● WORK TO DO:
Copy out the listing below word for word, every line as it stands.

● TASK INPUTS:
---

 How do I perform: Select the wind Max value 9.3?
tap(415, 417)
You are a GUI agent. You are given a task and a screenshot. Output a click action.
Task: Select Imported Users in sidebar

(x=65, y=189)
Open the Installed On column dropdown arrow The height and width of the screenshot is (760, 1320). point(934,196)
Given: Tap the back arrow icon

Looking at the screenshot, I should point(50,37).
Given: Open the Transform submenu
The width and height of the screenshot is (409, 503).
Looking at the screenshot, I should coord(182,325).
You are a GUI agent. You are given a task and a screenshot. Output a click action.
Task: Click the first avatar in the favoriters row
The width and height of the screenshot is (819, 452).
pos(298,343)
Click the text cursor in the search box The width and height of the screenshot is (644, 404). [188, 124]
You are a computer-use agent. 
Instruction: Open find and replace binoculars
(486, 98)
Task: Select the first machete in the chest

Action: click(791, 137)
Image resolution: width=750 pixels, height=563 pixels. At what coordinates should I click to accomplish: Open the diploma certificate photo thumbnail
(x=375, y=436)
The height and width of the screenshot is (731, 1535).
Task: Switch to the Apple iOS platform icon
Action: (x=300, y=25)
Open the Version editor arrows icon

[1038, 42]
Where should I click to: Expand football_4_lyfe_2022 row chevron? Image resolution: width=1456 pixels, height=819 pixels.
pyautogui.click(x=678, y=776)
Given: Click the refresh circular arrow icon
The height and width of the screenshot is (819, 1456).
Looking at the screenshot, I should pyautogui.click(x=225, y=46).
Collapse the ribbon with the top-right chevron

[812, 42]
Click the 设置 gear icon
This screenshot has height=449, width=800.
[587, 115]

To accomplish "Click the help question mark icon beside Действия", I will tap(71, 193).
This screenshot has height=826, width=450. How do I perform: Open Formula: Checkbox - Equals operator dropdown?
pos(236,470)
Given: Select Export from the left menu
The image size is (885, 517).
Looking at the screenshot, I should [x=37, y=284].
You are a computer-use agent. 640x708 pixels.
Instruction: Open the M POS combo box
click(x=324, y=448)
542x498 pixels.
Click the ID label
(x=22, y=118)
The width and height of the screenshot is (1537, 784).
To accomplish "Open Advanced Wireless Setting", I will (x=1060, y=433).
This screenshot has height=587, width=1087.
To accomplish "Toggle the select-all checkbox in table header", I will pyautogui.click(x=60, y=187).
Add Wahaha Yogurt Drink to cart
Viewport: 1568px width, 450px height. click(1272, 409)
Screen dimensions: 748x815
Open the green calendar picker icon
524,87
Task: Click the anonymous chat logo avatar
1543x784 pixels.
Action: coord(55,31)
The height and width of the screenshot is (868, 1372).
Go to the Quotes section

---

● FULL ANSWER:
 How do I perform: Select the wind Max value 9.3?
tap(415, 417)
You are a GUI agent. You are given a task and a screenshot. Output a click action.
Task: Select Imported Users in sidebar

(x=65, y=189)
Open the Installed On column dropdown arrow The height and width of the screenshot is (760, 1320). point(934,196)
Given: Tap the back arrow icon

Looking at the screenshot, I should point(50,37).
Given: Open the Transform submenu
The width and height of the screenshot is (409, 503).
Looking at the screenshot, I should coord(182,325).
You are a GUI agent. You are given a task and a screenshot. Output a click action.
Task: Click the first avatar in the favoriters row
The width and height of the screenshot is (819, 452).
pos(298,343)
Click the text cursor in the search box The width and height of the screenshot is (644, 404). [188, 124]
You are a computer-use agent. 
Instruction: Open find and replace binoculars
(486, 98)
Task: Select the first machete in the chest

Action: click(791, 137)
Image resolution: width=750 pixels, height=563 pixels. At what coordinates should I click to accomplish: Open the diploma certificate photo thumbnail
(x=375, y=436)
The height and width of the screenshot is (731, 1535).
Task: Switch to the Apple iOS platform icon
Action: (x=300, y=25)
Open the Version editor arrows icon

[1038, 42]
Where should I click to: Expand football_4_lyfe_2022 row chevron? Image resolution: width=1456 pixels, height=819 pixels.
pyautogui.click(x=678, y=776)
Given: Click the refresh circular arrow icon
The height and width of the screenshot is (819, 1456).
Looking at the screenshot, I should pyautogui.click(x=225, y=46).
Collapse the ribbon with the top-right chevron

[812, 42]
Click the 设置 gear icon
This screenshot has height=449, width=800.
[587, 115]

To accomplish "Click the help question mark icon beside Действия", I will tap(71, 193).
This screenshot has height=826, width=450. How do I perform: Open Formula: Checkbox - Equals operator dropdown?
pos(236,470)
Given: Select Export from the left menu
The image size is (885, 517).
Looking at the screenshot, I should [x=37, y=284].
You are a computer-use agent. 640x708 pixels.
Instruction: Open the M POS combo box
click(x=324, y=448)
542x498 pixels.
Click the ID label
(x=22, y=118)
The width and height of the screenshot is (1537, 784).
To accomplish "Open Advanced Wireless Setting", I will (x=1060, y=433).
This screenshot has height=587, width=1087.
To accomplish "Toggle the select-all checkbox in table header", I will pyautogui.click(x=60, y=187).
Add Wahaha Yogurt Drink to cart
Viewport: 1568px width, 450px height. click(1272, 409)
Screen dimensions: 748x815
Open the green calendar picker icon
524,87
Task: Click the anonymous chat logo avatar
1543x784 pixels.
Action: coord(55,31)
The height and width of the screenshot is (868, 1372).
Go to the Quotes section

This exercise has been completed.